Everything up until that point had just been getting worse and worse. People I thought were friends were proving in spectacular fashion that they were anything but that. School was proving to be too much. My life at home wasn’t much better. I had no sanctuary from it all, no one I could talk to without it coming back to bite me and no way to escape. The only way I could get away from any of this was by sleeping. Logic dictated that permanent sleep would be permanent bliss.
And so I tried.
And failed.
It wasn’t for lack of effort on my part, but because of the fact that I had some real friends in my life that came to the rescue. People I didn’t know were that good. People who showed me that they aren’t all like the ones I was trying to escape from. I always questioned why, if I supposedly had such great friends, they never proved it. But they did. At least I’m guessing that saving a life counts as being a good friend. I’ll keep going with “yes.”

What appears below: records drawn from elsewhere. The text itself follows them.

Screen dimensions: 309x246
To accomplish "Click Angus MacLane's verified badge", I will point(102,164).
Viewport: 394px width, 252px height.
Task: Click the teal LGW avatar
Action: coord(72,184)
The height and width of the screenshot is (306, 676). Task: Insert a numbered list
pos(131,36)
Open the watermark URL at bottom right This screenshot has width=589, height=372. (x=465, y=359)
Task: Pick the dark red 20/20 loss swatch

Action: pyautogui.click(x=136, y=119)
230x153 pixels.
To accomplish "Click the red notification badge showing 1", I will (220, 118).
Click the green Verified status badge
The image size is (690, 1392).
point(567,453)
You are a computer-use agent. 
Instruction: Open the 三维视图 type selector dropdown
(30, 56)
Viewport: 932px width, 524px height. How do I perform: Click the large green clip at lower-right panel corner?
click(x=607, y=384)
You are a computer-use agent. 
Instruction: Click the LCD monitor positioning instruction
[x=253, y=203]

That wasn’t the end of it, of course. I had to tie up some loose ends, including some people who tried to use my suicide attempt as further ammunition for their tireless wars against me. But I had gone through a life-changing moment. I didn’t need that nonsense anymore.
It was as close to a fresh start as I could possibly get. Gone were the poisonous relationships, gone were the fruitless attempts at things I couldn’t handle. I took on everything I did from that point with a new confidence. Things weren’t great, but I had the ability to change that now.

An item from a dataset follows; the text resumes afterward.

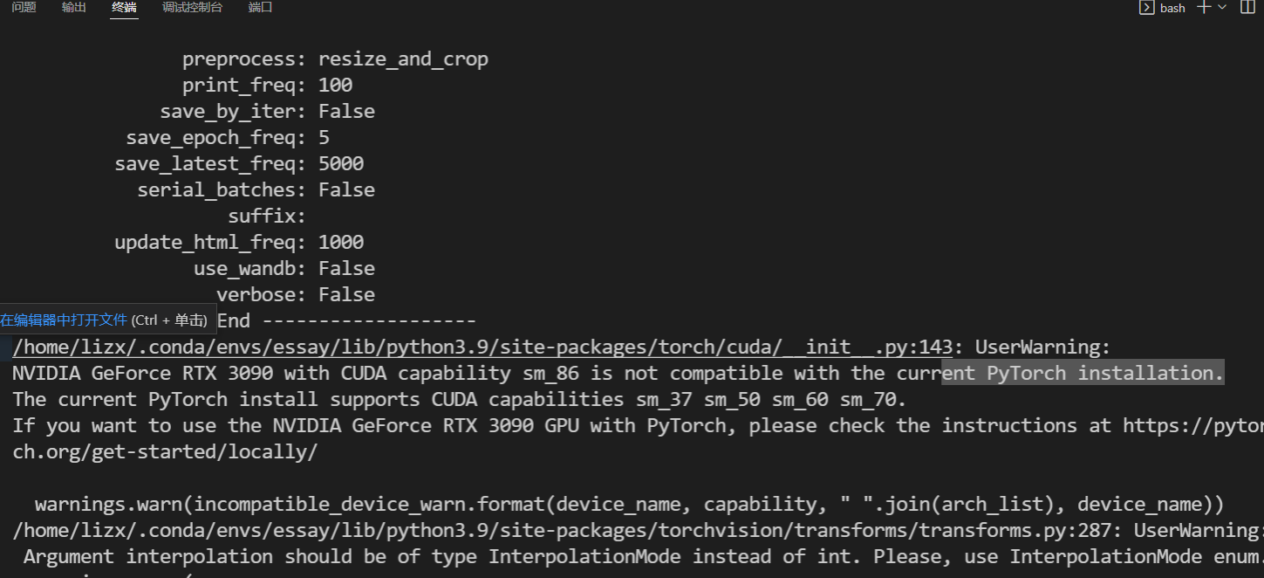
Task: Switch to the 问题 (Problems) tab
Action: (23, 7)
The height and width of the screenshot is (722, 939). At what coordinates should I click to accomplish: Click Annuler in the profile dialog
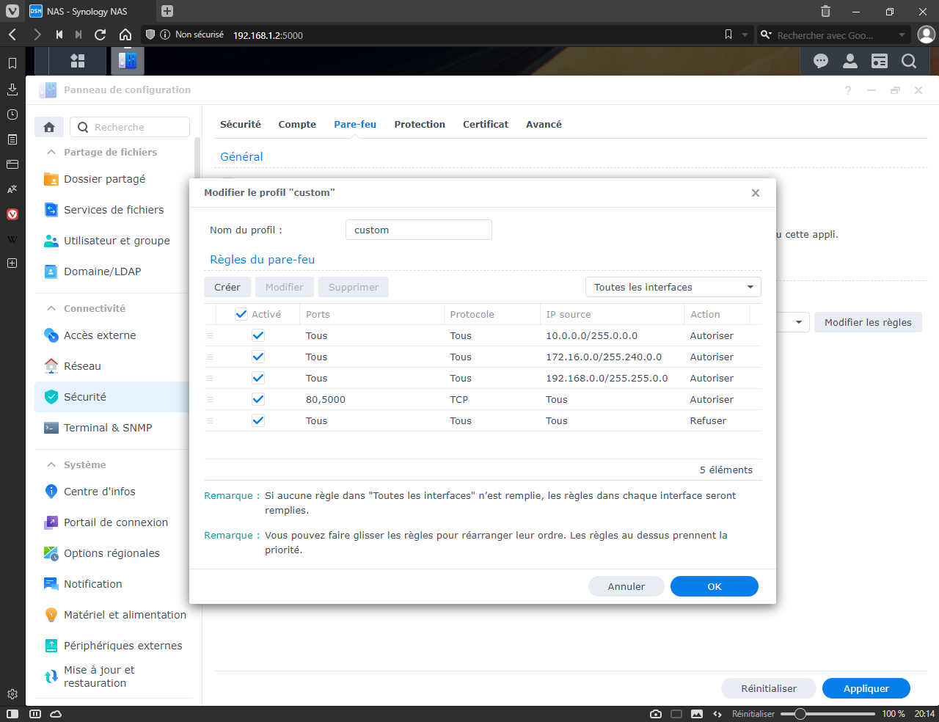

It’s been a few years since. I’m holding a good job. I’m due to get married this year. My family, though it faces some hardships, is doing well. My relationships are strong. I have reasons to live. I can’t so easily cut my ties to this world anymore. Before, I had every reason to leave. Now I have every reason to stay. I have a purpose. I have a reason to fight. Many reasons, as it were.
And everything is fine.
—–
This post is in response to the Writing Challenge: Starting Over.

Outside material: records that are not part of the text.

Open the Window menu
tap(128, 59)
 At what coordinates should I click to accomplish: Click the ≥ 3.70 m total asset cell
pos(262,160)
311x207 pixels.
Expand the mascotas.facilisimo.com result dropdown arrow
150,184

I’m very glad you stayed, you know I am. *huggles*
So you tell me all the time. 8D So am I.
Jarring but very real – glad you started over. A lot of people can understand what you nearly went through….
Yeah, it’s unfortunate. But it has given me the perspective I can use to help others in the same boat. I’ve thought about joining a hotline, though I’m not sure if I could handle that.
that would be a wonderful use of time but maybe a little too close to the bone
I understand pain and hopelessness. I am glad you found hope again!
As am I! And I hope you are happy too. \o/
I saw this quote from Mahatma Gandi earlier this week: “Happiness is when what you think, what you say, and what you do are in harmony.” I think he nailed it! Most days I am happy, and I am in therapy to address the rest;-)
Wow, Daniel. Very brave post, and I’m happy that I’ve been able to “meet” you. I know people who have been on the edge of suicide – one had the gun in his hand. An “outside force” stopped him, and he verbalized one of those kinds of things where you say, “if I’m not supposed to kill myself, then show me this.” He had his answer within a week, and I married him six months later. We’ve been happily married for twenty years. I’m glad you have this on your horizon, too.
That is pretty sweet. I’m glad things worked out. =D
I’m glad things worked out for you. *sends virtual hug and chocolate*
Best gift ever, thank you very much.
This is a good piece of writing, Daniel and would give anyone who is feeling like throwing the towel in, forever; something else to grab hold off … I wish you many happy ever afters…
I certainly hope so. I know that one thing about depression is that it’s impossible to tell yourself that things get better. Your mind doesn’t accept that. But it really does. Thank you.
Oh wow, wouldn’t have suspected you had this in your past, you come across as really positive and level-headed.
It’s also really well written given the personal subject matter – my writing tends to become stiff and stilted when I write about myself,it’s always harder to write well about personal subjects.